• Task directions: For the entries below, the result should be an exact transcription of the lines from the one with "Coach JQ (21, 1733)" up to and including the one with "Used 2021 Entegra Coach Odyssey 31F (35, 2151)", and only those.
*** Opening of Records for processing ***
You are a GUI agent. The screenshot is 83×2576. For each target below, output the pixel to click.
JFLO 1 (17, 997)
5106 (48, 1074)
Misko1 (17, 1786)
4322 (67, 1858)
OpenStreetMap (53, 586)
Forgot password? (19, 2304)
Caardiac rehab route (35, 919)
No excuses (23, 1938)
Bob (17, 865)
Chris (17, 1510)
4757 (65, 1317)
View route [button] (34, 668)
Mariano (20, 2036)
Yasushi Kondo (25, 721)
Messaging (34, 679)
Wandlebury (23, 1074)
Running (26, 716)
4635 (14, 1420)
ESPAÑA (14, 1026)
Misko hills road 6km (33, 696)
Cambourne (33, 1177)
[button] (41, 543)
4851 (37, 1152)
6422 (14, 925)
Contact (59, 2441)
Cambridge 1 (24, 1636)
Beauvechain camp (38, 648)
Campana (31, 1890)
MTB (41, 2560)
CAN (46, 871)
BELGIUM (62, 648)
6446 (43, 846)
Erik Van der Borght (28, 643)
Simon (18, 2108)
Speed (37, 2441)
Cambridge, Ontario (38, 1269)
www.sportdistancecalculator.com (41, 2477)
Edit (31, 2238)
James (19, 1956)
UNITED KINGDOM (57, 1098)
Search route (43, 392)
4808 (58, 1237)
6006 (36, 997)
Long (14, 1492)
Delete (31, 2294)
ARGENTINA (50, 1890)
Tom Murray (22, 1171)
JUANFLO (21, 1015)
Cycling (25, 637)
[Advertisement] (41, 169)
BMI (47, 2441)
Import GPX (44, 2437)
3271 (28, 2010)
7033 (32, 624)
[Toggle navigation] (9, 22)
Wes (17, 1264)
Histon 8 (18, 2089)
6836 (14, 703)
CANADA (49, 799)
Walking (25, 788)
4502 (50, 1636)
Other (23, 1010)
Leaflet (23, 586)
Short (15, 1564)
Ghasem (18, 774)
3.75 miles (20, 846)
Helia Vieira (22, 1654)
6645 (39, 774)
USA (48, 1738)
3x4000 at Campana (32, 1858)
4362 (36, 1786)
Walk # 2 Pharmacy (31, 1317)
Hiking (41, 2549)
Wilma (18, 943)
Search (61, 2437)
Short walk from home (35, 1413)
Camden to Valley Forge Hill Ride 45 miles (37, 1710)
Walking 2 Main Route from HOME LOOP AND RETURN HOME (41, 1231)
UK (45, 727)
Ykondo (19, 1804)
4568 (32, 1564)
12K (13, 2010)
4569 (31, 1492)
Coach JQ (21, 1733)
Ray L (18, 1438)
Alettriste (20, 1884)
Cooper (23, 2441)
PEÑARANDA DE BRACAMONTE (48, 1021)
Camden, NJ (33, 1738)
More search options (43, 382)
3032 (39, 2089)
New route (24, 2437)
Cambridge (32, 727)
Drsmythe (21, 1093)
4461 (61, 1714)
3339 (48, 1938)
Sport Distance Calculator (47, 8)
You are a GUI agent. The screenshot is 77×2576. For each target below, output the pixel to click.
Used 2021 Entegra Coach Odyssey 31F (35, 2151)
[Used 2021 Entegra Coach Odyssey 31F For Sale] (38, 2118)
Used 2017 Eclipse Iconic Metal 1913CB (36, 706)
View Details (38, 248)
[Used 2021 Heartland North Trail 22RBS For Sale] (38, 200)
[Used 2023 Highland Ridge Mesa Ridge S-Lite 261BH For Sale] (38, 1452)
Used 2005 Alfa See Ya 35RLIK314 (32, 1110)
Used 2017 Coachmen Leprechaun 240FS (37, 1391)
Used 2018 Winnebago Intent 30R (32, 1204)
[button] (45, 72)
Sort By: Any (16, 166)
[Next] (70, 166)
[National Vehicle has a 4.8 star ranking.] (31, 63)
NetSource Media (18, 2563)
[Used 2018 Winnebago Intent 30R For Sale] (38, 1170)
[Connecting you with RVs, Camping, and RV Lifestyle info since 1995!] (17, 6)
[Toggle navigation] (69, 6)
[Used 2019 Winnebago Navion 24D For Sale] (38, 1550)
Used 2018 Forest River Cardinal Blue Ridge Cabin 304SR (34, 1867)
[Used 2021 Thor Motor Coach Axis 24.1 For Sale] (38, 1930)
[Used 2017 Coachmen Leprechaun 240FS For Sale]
*** Close of Records for processing ***
• Exercise solution:
Coach JQ (21, 1733)
Ray L (18, 1438)
Alettriste (20, 1884)
Cooper (23, 2441)
PEÑARANDA DE BRACAMONTE (48, 1021)
Camden, NJ (33, 1738)
More search options (43, 382)
3032 (39, 2089)
New route (24, 2437)
Cambridge (32, 727)
Drsmythe (21, 1093)
4461 (61, 1714)
3339 (48, 1938)
Sport Distance Calculator (47, 8)
You are a GUI agent. The screenshot is 77×2576. For each target below, output the pixel to click.
Used 2021 Entegra Coach Odyssey 31F (35, 2151)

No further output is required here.